(THE DATA Opens)

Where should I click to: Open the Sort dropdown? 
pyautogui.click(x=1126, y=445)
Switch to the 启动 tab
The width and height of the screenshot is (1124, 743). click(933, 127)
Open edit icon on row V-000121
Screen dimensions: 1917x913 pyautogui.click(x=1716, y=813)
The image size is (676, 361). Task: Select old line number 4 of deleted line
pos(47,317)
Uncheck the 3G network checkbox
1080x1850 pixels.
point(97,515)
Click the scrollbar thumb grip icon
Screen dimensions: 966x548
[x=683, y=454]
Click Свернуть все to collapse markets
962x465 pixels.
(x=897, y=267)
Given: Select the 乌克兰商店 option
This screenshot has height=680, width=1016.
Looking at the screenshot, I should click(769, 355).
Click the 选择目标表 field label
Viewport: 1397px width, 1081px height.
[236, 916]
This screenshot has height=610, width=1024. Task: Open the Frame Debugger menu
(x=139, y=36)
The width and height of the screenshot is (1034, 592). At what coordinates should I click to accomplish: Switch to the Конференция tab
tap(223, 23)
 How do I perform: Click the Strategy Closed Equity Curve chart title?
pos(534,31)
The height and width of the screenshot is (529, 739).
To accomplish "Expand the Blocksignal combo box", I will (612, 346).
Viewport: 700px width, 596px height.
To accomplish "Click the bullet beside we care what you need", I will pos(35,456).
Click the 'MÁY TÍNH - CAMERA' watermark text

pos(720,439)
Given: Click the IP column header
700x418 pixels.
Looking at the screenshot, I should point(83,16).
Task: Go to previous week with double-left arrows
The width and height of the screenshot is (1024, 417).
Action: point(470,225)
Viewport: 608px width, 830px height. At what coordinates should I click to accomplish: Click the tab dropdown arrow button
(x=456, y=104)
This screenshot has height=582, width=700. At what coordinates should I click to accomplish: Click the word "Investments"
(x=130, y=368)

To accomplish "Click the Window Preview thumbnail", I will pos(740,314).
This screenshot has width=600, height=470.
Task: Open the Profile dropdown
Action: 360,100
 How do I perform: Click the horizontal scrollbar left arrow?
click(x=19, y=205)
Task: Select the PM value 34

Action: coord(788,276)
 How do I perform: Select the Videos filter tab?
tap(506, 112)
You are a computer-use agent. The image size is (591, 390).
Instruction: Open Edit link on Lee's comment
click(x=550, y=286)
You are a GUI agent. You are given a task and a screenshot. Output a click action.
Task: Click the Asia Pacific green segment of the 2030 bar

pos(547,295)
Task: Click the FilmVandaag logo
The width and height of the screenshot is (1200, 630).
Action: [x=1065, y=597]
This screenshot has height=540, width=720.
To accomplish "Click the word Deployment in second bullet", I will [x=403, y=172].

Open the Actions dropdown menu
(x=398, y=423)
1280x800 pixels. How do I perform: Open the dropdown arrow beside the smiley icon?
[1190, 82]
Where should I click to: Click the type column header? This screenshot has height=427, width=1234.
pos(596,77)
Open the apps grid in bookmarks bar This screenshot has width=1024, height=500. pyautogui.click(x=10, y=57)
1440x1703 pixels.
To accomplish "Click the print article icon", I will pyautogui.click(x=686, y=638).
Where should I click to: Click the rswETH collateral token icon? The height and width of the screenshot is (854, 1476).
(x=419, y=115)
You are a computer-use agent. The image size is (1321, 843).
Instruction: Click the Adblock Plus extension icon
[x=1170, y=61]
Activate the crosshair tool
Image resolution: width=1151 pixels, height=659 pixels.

(THE DATA Closes)

INSTRUCTIONS TO FOLLOW:
Every line in the data above has to be retyped exactly.

RESPONSE:
Where should I click to: Open the Sort dropdown? 
pyautogui.click(x=1126, y=445)
Switch to the 启动 tab
The width and height of the screenshot is (1124, 743). click(933, 127)
Open edit icon on row V-000121
Screen dimensions: 1917x913 pyautogui.click(x=1716, y=813)
The image size is (676, 361). Task: Select old line number 4 of deleted line
pos(47,317)
Uncheck the 3G network checkbox
1080x1850 pixels.
point(97,515)
Click the scrollbar thumb grip icon
Screen dimensions: 966x548
[x=683, y=454]
Click Свернуть все to collapse markets
962x465 pixels.
(x=897, y=267)
Given: Select the 乌克兰商店 option
This screenshot has height=680, width=1016.
Looking at the screenshot, I should click(769, 355).
Click the 选择目标表 field label
Viewport: 1397px width, 1081px height.
[236, 916]
This screenshot has height=610, width=1024. Task: Open the Frame Debugger menu
(x=139, y=36)
The width and height of the screenshot is (1034, 592). At what coordinates should I click to accomplish: Switch to the Конференция tab
tap(223, 23)
 How do I perform: Click the Strategy Closed Equity Curve chart title?
pos(534,31)
The height and width of the screenshot is (529, 739).
To accomplish "Expand the Blocksignal combo box", I will (612, 346).
Viewport: 700px width, 596px height.
To accomplish "Click the bullet beside we care what you need", I will pos(35,456).
Click the 'MÁY TÍNH - CAMERA' watermark text

pos(720,439)
Given: Click the IP column header
700x418 pixels.
Looking at the screenshot, I should point(83,16).
Task: Go to previous week with double-left arrows
The width and height of the screenshot is (1024, 417).
Action: point(470,225)
Viewport: 608px width, 830px height. At what coordinates should I click to accomplish: Click the tab dropdown arrow button
(x=456, y=104)
This screenshot has height=582, width=700. At what coordinates should I click to accomplish: Click the word "Investments"
(x=130, y=368)

To accomplish "Click the Window Preview thumbnail", I will pos(740,314).
This screenshot has width=600, height=470.
Task: Open the Profile dropdown
Action: 360,100
 How do I perform: Click the horizontal scrollbar left arrow?
click(x=19, y=205)
Task: Select the PM value 34

Action: coord(788,276)
 How do I perform: Select the Videos filter tab?
tap(506, 112)
You are a computer-use agent. The image size is (591, 390).
Instruction: Open Edit link on Lee's comment
click(x=550, y=286)
You are a GUI agent. You are given a task and a screenshot. Output a click action.
Task: Click the Asia Pacific green segment of the 2030 bar

pos(547,295)
Task: Click the FilmVandaag logo
The width and height of the screenshot is (1200, 630).
Action: [x=1065, y=597]
This screenshot has height=540, width=720.
To accomplish "Click the word Deployment in second bullet", I will [x=403, y=172].

Open the Actions dropdown menu
(x=398, y=423)
1280x800 pixels. How do I perform: Open the dropdown arrow beside the smiley icon?
[1190, 82]
Where should I click to: Click the type column header? This screenshot has height=427, width=1234.
pos(596,77)
Open the apps grid in bookmarks bar This screenshot has width=1024, height=500. pyautogui.click(x=10, y=57)
1440x1703 pixels.
To accomplish "Click the print article icon", I will pyautogui.click(x=686, y=638).
Where should I click to: Click the rswETH collateral token icon? The height and width of the screenshot is (854, 1476).
(x=419, y=115)
You are a computer-use agent. The image size is (1321, 843).
Instruction: Click the Adblock Plus extension icon
[x=1170, y=61]
Activate the crosshair tool
Image resolution: width=1151 pixels, height=659 pixels.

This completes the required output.